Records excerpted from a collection

══════════

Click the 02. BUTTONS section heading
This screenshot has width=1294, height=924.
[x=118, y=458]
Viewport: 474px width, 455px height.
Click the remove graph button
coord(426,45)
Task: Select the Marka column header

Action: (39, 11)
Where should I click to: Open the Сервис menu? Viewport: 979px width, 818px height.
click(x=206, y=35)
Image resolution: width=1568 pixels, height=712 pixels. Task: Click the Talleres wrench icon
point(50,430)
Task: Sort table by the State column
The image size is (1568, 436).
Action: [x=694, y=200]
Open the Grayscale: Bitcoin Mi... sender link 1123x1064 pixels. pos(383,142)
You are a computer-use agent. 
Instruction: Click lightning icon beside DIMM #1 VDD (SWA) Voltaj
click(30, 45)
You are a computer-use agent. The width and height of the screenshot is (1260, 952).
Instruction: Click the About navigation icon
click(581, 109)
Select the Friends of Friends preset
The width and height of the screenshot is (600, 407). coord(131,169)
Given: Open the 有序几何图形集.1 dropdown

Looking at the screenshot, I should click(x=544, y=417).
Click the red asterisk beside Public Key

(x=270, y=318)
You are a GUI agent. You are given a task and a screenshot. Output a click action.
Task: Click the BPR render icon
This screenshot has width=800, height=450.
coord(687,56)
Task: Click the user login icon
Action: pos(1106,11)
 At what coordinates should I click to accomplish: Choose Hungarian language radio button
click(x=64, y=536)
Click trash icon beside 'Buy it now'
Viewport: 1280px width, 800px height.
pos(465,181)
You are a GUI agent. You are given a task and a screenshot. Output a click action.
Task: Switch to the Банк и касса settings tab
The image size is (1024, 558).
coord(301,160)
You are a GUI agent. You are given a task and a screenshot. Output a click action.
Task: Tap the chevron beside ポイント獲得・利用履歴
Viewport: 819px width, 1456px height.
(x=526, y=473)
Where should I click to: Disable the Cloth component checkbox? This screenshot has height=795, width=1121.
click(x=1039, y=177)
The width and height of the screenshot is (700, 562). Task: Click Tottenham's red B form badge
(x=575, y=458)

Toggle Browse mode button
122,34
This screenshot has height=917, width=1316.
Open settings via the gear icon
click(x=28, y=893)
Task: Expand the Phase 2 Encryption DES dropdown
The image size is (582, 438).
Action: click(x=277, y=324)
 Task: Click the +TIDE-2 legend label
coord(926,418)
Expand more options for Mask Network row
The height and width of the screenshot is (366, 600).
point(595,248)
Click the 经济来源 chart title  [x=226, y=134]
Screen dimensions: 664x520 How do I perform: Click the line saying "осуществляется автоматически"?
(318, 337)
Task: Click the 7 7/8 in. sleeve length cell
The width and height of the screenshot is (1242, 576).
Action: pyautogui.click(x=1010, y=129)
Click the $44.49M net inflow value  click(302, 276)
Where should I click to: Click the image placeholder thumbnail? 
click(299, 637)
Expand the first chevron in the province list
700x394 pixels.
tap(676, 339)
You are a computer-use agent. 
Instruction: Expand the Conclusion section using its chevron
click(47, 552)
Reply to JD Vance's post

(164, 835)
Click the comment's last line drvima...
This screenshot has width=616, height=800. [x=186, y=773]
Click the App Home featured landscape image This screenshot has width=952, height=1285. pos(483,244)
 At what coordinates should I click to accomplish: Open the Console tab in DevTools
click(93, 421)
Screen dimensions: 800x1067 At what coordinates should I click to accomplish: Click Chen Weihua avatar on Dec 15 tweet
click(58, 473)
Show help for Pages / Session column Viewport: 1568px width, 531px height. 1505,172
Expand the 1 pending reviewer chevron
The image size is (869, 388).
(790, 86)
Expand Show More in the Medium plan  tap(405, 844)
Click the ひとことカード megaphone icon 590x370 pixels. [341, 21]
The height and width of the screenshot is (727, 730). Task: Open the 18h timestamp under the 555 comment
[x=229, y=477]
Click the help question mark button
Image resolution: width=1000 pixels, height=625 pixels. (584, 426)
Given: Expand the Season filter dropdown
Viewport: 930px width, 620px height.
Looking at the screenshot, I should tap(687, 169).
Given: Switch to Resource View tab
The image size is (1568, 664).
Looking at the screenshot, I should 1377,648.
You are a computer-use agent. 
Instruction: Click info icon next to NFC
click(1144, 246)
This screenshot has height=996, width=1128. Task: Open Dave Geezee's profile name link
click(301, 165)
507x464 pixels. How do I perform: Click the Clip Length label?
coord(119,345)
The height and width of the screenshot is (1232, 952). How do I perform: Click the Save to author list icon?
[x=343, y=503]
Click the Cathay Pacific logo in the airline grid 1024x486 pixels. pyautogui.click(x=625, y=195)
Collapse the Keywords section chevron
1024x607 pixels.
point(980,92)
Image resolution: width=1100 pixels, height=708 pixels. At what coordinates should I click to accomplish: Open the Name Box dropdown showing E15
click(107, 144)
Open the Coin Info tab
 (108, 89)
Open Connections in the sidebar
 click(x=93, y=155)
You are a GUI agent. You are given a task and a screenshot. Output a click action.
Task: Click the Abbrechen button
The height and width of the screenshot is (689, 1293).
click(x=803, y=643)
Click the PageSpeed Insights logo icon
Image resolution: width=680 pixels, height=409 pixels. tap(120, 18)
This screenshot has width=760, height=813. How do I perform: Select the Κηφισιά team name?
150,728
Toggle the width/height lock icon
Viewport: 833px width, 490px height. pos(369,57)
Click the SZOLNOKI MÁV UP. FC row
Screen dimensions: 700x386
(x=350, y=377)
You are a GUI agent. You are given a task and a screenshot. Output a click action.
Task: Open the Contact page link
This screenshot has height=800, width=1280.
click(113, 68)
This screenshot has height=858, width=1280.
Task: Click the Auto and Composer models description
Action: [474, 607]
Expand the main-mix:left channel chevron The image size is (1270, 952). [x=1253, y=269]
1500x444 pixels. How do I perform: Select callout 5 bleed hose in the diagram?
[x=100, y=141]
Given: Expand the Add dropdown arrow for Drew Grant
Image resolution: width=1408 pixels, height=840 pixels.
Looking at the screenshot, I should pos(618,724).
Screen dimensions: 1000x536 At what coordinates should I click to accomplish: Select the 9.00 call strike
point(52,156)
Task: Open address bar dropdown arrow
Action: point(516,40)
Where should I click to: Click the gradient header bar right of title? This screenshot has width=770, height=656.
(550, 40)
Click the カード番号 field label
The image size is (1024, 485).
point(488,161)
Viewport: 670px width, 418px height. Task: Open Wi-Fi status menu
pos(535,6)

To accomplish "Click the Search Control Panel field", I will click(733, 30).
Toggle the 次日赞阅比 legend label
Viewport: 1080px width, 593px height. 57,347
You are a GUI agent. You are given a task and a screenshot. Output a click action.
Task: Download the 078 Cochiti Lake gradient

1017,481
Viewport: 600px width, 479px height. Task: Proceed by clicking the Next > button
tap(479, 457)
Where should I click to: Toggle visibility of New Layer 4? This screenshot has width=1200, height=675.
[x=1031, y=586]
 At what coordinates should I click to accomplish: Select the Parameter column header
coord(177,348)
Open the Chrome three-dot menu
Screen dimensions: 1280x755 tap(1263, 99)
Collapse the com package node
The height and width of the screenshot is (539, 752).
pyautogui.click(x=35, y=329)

══════════

= INSTRUCTIONS FOR THE TASK =
Check every line above for the string "Switch" and state how many have it, with no other words.

= TASK ANSWER =
2